January 13, 2009

歌うヒラリー

●横浜みなとみらいホールでヒラリー・ハーン。アイヴズのヴァイオリン・ソナタ第4番、第2番、第1番、イザイの無伴奏第4番、第6番、「子どもの夢」、ブラームスのハンガリー舞曲集から数曲とバルトークのルーマニア民族舞曲。すばらしい。プログラムを見たときはなんだかハンガリー舞曲ってのが浮いてるような気がしたんだけど、イザイを別とすれば民謡由来のメロディ、口伝に歌い継がれたメロディを盛り込んだ曲っていうのが共通テーマになるのか。どれもこれも土臭さの微塵も感じられない洗練された現代の音楽として響いてて、アイヴズの終止感ゼロのエンディングよりもハンガリー舞曲第5番のベタな曲想のほうがお尻がムズムズして落ち着かなくなる。なんでその曲やるのー、みたいな。イザイだとほっとするとか。完璧。仮に完璧でないときでも完璧。

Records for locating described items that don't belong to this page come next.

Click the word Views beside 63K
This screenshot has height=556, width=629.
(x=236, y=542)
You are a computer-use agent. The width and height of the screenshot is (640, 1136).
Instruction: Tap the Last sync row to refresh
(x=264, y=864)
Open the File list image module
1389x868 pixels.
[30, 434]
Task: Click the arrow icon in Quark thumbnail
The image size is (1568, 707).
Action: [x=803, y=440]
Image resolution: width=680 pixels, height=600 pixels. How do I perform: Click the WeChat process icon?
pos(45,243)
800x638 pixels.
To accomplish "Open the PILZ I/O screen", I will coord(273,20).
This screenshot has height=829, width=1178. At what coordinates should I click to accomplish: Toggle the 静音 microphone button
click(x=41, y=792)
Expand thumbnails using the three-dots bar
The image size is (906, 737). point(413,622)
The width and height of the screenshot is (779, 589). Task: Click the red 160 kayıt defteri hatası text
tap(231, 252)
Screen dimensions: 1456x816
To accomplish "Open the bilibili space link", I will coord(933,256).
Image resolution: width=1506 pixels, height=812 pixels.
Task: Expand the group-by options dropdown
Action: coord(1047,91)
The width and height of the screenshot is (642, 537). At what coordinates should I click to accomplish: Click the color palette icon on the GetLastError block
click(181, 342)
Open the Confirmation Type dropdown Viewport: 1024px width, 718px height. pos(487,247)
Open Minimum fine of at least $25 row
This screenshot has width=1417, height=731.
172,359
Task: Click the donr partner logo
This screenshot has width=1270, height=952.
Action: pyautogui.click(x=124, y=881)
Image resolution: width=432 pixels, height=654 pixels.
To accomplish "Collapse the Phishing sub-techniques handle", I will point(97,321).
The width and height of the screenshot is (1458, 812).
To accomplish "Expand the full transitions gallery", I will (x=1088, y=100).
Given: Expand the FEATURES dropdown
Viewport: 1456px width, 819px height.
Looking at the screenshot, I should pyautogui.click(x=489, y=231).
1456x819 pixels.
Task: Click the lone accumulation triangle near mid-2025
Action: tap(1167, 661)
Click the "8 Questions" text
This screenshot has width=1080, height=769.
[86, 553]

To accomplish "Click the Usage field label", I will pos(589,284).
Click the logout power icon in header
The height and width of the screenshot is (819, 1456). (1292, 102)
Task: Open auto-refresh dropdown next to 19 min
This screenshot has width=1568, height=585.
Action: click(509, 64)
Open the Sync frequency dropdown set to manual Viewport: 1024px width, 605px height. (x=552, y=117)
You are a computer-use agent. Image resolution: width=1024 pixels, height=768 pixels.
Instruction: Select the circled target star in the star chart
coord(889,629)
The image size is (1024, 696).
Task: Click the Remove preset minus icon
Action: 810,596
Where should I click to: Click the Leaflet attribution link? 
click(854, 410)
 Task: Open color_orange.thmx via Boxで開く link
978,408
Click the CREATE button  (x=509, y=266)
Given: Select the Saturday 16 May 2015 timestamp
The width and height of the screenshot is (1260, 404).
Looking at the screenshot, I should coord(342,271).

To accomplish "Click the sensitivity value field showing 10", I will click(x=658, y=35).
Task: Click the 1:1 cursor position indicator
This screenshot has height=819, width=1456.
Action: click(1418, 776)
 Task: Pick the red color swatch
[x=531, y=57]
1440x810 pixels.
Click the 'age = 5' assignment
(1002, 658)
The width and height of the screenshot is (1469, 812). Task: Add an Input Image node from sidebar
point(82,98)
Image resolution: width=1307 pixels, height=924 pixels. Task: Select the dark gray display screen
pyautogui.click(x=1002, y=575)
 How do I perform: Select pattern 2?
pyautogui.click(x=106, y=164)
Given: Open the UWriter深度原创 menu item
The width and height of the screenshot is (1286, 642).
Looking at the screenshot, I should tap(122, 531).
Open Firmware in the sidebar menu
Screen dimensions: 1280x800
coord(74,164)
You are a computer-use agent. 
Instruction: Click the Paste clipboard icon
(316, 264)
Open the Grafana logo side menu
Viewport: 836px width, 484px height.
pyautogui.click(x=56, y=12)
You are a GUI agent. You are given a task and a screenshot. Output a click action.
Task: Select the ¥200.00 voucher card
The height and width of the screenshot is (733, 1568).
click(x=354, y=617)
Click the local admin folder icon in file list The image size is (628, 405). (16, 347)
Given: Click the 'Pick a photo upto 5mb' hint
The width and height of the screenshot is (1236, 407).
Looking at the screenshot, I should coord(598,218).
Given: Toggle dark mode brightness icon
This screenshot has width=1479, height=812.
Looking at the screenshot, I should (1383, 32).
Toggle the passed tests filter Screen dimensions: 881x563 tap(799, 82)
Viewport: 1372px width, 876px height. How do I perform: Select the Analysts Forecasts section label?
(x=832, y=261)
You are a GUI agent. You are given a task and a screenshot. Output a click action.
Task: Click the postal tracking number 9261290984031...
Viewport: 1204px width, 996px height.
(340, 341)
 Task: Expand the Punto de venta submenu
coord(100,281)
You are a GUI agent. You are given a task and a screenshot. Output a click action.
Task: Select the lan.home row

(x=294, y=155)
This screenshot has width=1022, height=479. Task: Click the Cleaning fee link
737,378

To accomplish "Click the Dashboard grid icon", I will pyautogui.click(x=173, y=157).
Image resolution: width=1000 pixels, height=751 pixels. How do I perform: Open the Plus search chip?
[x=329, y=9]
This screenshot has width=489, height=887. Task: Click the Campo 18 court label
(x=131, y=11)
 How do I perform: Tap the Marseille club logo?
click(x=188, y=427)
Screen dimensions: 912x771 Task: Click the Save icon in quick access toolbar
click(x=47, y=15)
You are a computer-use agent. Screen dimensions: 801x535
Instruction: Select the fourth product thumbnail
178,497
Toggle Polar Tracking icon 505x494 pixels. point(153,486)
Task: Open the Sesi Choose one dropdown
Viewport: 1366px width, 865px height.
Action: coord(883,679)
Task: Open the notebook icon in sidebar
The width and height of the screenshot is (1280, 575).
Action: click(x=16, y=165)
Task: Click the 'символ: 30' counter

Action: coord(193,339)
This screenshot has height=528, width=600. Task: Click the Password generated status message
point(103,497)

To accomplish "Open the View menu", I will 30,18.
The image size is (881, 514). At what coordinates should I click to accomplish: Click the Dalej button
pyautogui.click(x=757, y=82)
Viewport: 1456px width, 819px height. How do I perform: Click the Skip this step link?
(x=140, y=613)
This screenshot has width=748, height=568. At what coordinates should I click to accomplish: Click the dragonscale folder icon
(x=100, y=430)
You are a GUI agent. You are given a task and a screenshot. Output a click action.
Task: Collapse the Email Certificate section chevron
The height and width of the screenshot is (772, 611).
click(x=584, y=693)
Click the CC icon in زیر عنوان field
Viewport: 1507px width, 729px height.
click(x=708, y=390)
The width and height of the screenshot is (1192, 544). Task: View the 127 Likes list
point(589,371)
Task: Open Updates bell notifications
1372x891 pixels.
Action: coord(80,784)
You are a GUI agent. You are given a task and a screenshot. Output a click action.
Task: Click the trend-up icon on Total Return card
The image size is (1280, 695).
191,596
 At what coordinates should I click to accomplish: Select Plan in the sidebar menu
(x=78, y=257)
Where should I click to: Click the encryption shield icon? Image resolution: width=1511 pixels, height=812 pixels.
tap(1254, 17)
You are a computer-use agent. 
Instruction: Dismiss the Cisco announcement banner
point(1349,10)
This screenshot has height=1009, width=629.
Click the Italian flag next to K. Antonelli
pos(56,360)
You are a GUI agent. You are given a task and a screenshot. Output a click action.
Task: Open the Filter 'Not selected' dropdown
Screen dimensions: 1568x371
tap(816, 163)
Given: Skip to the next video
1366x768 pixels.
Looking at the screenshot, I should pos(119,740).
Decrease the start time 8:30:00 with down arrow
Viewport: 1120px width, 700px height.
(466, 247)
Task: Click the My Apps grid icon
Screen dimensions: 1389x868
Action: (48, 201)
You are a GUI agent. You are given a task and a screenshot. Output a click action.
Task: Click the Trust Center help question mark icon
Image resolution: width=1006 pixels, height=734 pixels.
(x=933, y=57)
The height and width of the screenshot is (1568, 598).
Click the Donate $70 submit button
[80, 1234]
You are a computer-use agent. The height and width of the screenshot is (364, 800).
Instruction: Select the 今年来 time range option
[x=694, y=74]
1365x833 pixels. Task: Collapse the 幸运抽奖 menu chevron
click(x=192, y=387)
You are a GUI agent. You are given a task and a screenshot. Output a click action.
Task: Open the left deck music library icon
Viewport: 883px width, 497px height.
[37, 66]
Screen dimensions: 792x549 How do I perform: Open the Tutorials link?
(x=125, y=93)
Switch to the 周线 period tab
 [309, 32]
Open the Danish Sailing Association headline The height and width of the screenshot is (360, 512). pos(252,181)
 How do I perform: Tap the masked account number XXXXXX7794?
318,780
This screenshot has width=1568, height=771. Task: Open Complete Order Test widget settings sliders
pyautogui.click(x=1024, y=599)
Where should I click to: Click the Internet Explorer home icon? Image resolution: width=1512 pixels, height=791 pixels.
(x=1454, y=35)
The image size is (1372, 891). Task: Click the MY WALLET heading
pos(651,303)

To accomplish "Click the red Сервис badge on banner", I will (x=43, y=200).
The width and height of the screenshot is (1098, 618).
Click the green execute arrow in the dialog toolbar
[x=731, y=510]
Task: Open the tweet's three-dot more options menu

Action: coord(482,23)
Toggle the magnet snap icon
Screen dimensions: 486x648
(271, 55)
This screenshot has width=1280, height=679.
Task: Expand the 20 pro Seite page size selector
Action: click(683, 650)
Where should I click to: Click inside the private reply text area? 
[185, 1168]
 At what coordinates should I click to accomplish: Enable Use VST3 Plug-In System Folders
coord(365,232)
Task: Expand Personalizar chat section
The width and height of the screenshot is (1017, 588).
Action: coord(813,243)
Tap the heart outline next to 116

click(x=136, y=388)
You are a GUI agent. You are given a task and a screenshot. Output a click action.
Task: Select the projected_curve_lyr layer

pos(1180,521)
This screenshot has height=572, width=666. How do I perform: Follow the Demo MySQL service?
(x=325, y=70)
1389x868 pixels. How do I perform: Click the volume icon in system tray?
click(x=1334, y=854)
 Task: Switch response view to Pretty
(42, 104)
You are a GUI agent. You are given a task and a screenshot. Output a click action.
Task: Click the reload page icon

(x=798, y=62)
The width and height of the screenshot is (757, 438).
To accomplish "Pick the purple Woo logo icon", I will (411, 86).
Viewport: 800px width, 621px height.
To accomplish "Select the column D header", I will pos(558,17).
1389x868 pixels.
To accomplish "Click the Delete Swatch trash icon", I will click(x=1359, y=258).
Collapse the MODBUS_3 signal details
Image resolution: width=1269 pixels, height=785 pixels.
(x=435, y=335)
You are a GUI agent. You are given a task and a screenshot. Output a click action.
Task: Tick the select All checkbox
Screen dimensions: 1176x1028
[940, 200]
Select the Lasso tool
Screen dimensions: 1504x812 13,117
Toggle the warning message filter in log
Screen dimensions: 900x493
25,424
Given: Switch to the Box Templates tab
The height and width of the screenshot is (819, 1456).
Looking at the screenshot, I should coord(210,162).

●自分があと20歳くらい若かったら、ヒラリーのおっかけになっていたかもしれん。なんていうか、ファンになりがいがある。ヴァイオリニストとして優れているっていうだけじゃファンにならないと思うんすよ。ファンになってしまうのはきっと距離感のメリハリ。CD聴いて雲の上のサイボーグっていうくらいに遠くて高いところに感じて、でもサイン会でニッコリ微笑んでくれるとか、YouTubeチャンネル開いて、Happy Birthday, Jean Sibelius! を歌ってくれてるとか。これ見て「オレもシベリウスになりたいぞ!」と悶えるとか(笑)。Twitterまでやってて、1月7日のオペラシティの公演について言及している。ブログよりTwitterだな、身近な感じがするから、ヒラリー。
●意外と客席の空気は落ち着いているなと思ったら、終演後のサイン会の行列は凄まじく長かった。なんかこのパターンって、最近ほかでもあった気がする。クールなのかホットなのか軽く謎。